▸ PROBLEM DESCRIPTION
The whole listing that follows is to be restated word for word, images excluded.

EXTRACTED RECORDS Start Marker

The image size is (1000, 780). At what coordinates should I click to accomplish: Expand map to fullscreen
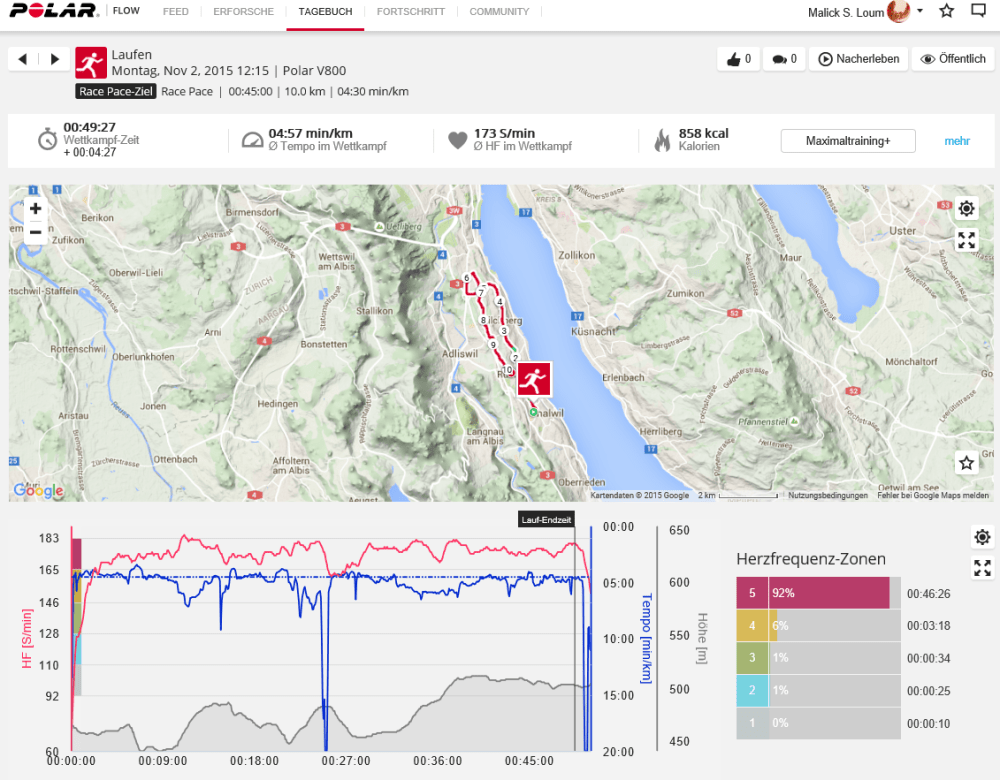click(x=966, y=240)
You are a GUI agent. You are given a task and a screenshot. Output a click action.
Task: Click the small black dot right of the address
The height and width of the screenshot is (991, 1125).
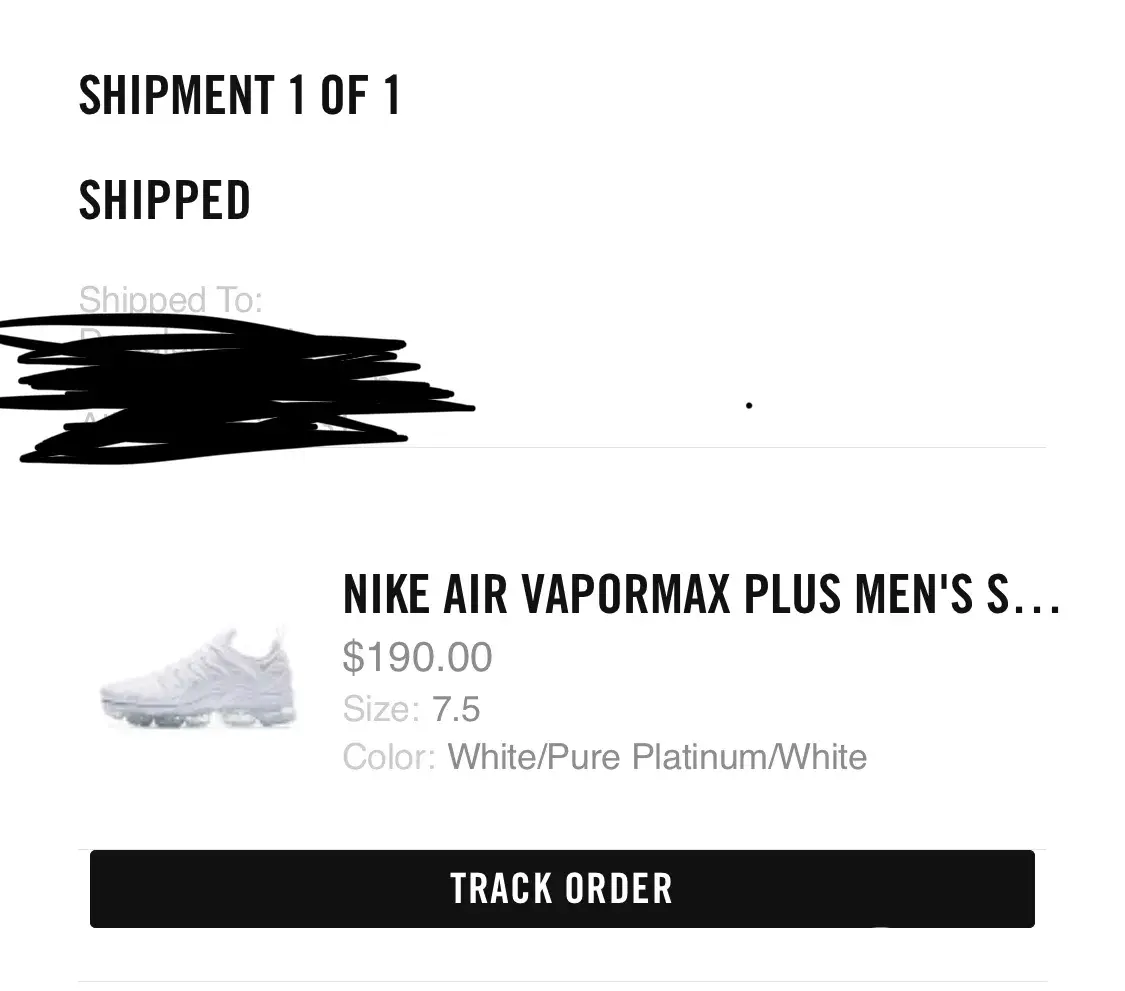[x=749, y=405]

EXTRACTED RECORDS End Marker

▸ EXPECTED OUTPUT
The image size is (1000, 780). At what coordinates should I click to accomplish: Expand map to fullscreen
click(x=966, y=240)
You are a GUI agent. You are given a task and a screenshot. Output a click action.
Task: Click the small black dot right of the address
The height and width of the screenshot is (991, 1125).
[x=749, y=405]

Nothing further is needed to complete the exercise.